Madrid en Verano: Turner en el museo del Prado
Domingo, Agosto 1st, 2010
Es contradictorio visitar la exposición de Turner y salir con la sensación de que el cuadro que más te ha gustado es un Rembrant, una habitación oscura con un solo foco de luz centrado en la cuna donde una madre (creo recordar) vela el sueño de su hijo.
Turner era un buen pintor, como él mismo decía era capaz de pintar la atmósfera, empeño harto difícil. La guía de esta exposición es comparación entre Turner y otros pintores a los que imita, en los que se inspira y a los que siempre pretende superar. Según parece Turner era patológicamente competitivo.
Las parejas de cuadros se ordenan en la sala. Al final terminé jugando a descubrir qué cuadro era de Turner y cual no. El grado de acierto fue muy alto, Turner tiene un estilo y una paleta de colores propia, una forma inconfundible de acercar los azules a los naranjas para que choquen armoniosamente. Los contornos de sus imágenes están desvaídos, no son precisos. Eso me pasa a mí con cualquier cuadro ultrarrealista si me quito las gafas. Me parece que Turner tenía un par de dioptrías por ojo y se quitaba las gafas para pintar.

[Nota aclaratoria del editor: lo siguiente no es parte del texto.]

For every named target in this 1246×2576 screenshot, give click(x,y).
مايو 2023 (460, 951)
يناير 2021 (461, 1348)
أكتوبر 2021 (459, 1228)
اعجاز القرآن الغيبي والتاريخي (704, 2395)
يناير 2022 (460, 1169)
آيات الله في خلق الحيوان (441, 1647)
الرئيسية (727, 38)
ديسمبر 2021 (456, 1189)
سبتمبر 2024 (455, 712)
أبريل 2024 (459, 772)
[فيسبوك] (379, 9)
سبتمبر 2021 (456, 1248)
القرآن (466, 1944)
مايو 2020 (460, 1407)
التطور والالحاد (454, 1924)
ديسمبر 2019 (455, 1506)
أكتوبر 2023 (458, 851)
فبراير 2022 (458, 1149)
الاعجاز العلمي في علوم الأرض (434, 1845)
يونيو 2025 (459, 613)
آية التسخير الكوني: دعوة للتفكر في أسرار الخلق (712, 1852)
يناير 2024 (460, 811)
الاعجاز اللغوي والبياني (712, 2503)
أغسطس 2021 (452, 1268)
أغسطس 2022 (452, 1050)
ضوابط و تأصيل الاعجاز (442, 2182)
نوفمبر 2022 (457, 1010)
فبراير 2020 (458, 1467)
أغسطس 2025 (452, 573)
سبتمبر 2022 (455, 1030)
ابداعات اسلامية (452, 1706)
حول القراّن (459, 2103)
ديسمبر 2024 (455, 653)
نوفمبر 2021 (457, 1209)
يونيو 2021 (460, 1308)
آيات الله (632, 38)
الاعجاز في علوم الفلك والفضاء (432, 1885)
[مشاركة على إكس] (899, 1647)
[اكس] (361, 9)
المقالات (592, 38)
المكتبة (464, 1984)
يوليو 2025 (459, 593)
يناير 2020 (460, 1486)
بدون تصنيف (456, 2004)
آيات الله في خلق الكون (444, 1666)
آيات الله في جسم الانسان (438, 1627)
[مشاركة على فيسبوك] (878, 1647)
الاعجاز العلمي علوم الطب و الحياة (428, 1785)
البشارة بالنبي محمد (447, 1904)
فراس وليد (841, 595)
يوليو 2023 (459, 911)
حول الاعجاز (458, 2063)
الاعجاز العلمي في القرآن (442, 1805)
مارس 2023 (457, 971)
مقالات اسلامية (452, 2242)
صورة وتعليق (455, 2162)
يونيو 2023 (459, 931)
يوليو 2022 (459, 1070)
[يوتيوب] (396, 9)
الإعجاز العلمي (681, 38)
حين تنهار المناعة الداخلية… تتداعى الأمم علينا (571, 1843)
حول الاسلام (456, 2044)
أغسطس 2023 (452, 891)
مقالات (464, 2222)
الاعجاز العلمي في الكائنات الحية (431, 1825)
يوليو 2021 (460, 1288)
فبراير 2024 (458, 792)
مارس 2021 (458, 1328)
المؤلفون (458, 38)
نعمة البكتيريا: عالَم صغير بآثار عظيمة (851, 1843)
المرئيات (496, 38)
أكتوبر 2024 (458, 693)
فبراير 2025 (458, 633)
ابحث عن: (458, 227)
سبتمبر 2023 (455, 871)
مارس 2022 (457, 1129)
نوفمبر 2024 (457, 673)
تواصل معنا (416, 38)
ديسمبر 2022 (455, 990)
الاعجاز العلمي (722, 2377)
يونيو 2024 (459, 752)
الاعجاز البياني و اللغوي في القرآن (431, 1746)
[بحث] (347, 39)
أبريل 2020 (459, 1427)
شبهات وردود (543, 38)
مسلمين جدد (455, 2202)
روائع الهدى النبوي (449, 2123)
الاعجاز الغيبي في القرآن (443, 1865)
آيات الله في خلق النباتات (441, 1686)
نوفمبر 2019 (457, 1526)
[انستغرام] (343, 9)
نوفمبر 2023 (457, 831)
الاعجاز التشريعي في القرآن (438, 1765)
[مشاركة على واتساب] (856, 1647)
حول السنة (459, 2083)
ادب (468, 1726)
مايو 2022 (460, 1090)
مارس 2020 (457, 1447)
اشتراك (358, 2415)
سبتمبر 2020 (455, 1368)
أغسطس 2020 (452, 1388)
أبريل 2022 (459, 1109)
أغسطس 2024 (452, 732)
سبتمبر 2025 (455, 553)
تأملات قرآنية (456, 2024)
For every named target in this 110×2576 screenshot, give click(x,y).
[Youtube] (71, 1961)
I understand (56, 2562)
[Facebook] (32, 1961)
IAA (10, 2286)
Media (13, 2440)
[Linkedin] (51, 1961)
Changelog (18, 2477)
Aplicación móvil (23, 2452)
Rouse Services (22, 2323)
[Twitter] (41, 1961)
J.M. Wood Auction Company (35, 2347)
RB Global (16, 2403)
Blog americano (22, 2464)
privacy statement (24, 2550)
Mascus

Físicamente, en la sala, mirar un cuadro se hace difícil, lo consigues utilizando artimañas arteras que pisotean el derecho de otro a ver lo que tú quieres ver, te colocas entre cuadro y visitante si pensar si molestas y así ves algo. Hay mucha gente, demasiada.
Pensando sobre cómo hacen los responsables de museos el cálculo de las personas que entran en cada turno, cuál es el aforo de una exposición temporal, llego a la conclusión no es que el cliente esté cómodo. La vara de medir es la rentabilidad económica y cultural. A más personal más ingresos y mayor número de personas, gran éxito aunque el que entra no tenga posibilidades de disfrutar del evento. Sea como sea, siempre sobramos unos cuantos dentro de la sala.